■ TEXT PROVIDED
* Begin *

LeetCode 238: Product of Array Except Self
A clear explanation of computing each product except self using prefix and suffix products without division.
Problem Restatement
We are given an integer array nums.
We need to return an array answer where:
answer[i] = product of all nums[j] where j != i
We must solve it:
- In
O(n)time - Without using division
LeetCode gives this example:
Input: nums = [1,2,3,4]
Output: [24,12,8,6]
The product of any prefix or suffix is guaranteed to fit in a 32-bit integer.
Input and Output
| Item | Meaning |
|---|---|
| Input | Integer array nums |
| Output | Array answer of the same length |
| Rule | answer[i] is the product of every value except nums[i] |
| Constraint | Do not use division |
| Target time | O(n) |
Function shape:
class Solution:
def productExceptSelf(self, nums: list[int]) -> list[int]:
...
Examples
Example 1:
Input: nums = [1,2,3,4]
Output: [24,12,8,6]
For each index:
answer[0] = 2 * 3 * 4 = 24
answer[1] = 1 * 3 * 4 = 12
answer[2] = 1 * 2 * 4 = 8
answer[3] = 1 * 2 * 3 = 6
Example 2:
Input: nums = [-1,1,0,-3,3]
Output: [0,0,9,0,0]
Only index 2 gets a non-zero result, because nums[2] is the zero. Every other index still includes that zero in its product.
First Thought: Brute Force
For each index i, we can multiply every element except nums[i].
class Solution:
def productExceptSelf(self, nums: list[int]) -> list[int]:
n = len(nums)
ans = []
for i in range(n):
product = 1
for j in range(n):
if i != j:
product *= nums[j]
ans.append(product)
return ans
This is correct, but it is too slow.
For each of n positions, we scan n values.
So the time complexity is:
O(n^2)
We need a linear solution.
Key Insight
For each index i, the product except self can be split into two parts:
product of everything left of i
*
product of everything right of i
For:
nums = [1, 2, 3, 4]
At index 2, the value is 3.
The product except self is:
left side: 1 * 2
right side: 4
answer[2] = (1 * 2) * 4 = 8
So we do not need division.
We only need prefix products and suffix products.
Prefix and Suffix Products
A prefix product before index i means:
nums[0] * nums[1] * ... * nums[i - 1]
A suffix product after index i means:
nums[i + 1] * nums[i + 2] * ... * nums[n - 1]
Then:
answer[i] = prefix_before_i * suffix_after_i
For nums = [1,2,3,4]:
| Index | Value | Left Product | Right Product | Answer |
|---|---|---|---|---|
0 |
1 |
1 |
2*3*4 = 24 |
24 |
1 |
2 |
1 |
3*4 = 12 |
12 |
2 |
3 |
1*2 = 2 |
4 |
8 |
3 |
4 |
1*2*3 = 6 |
1 |
6 |
The empty product is 1.
That is why the left product of the first element is 1, and the right product of the last element is 1.
Algorithm
We can store left products directly in the output array.

* End *

■ GIVEN RECORDS
* Begin *

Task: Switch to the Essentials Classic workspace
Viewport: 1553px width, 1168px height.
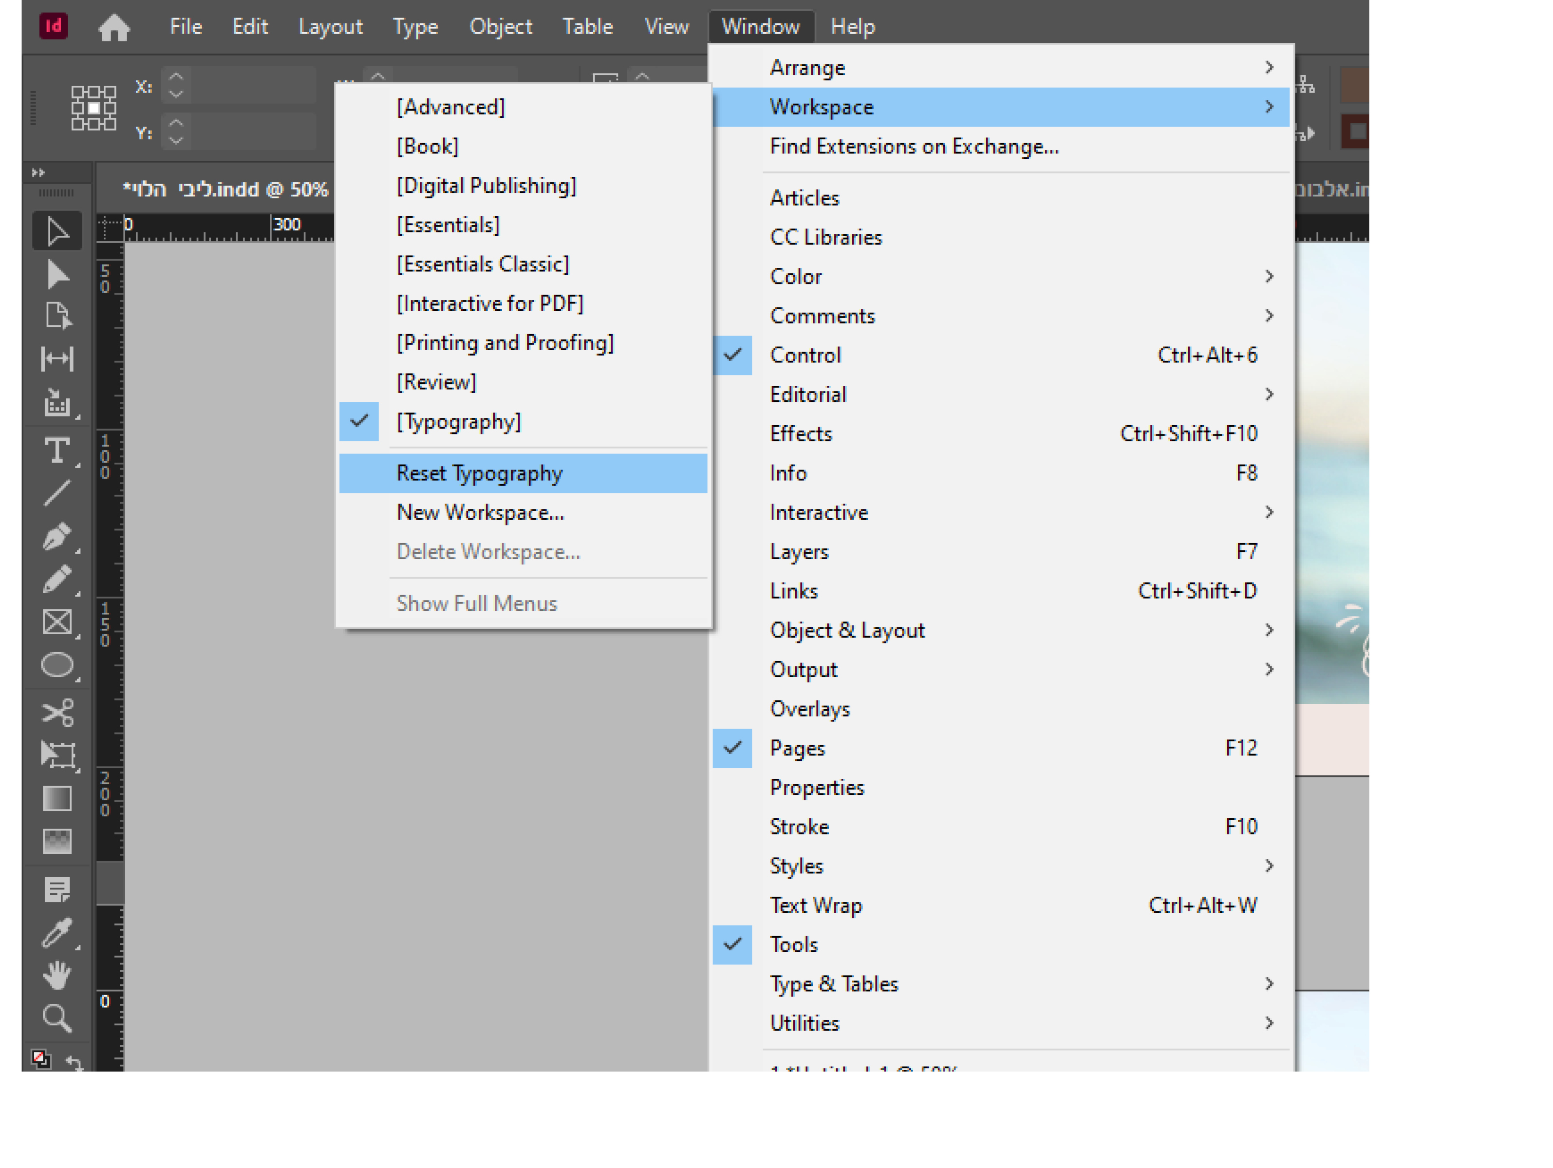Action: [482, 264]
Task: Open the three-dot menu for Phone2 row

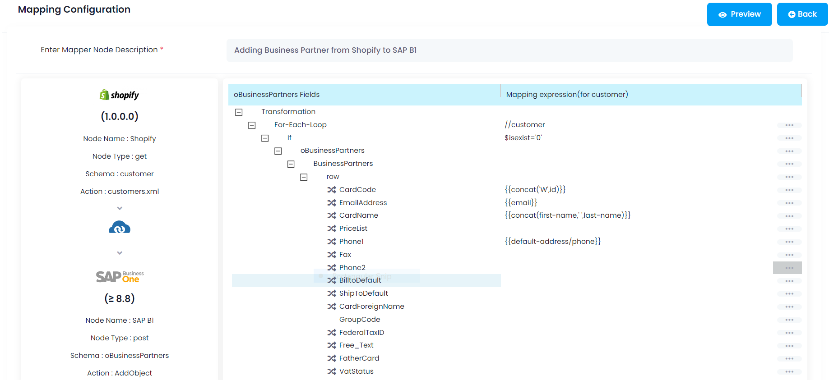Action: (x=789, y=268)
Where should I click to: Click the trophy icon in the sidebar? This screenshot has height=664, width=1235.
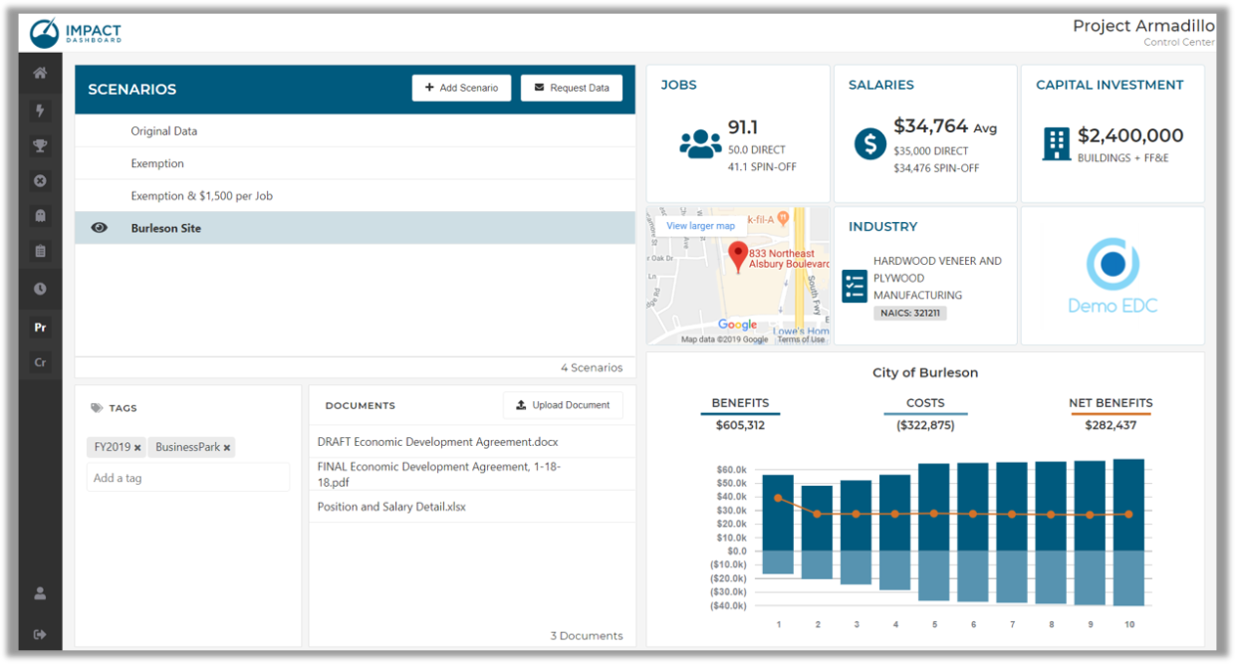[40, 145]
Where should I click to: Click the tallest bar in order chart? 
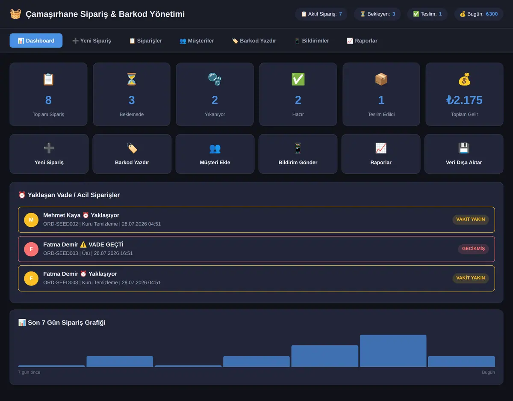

* End *

■ TASK OBJECTIVE
In the page on LeetCode 238, list each entry in the "Item" column of the Input and Output table along with the meaning given for it.

■ CORRECT OUTPUT
- Input: Integer array nums
- Output: Array answer of the same length
- Rule: answer[i] is the product of every value except nums[i]
- Constraint: Do not use division
- Target time: O(n)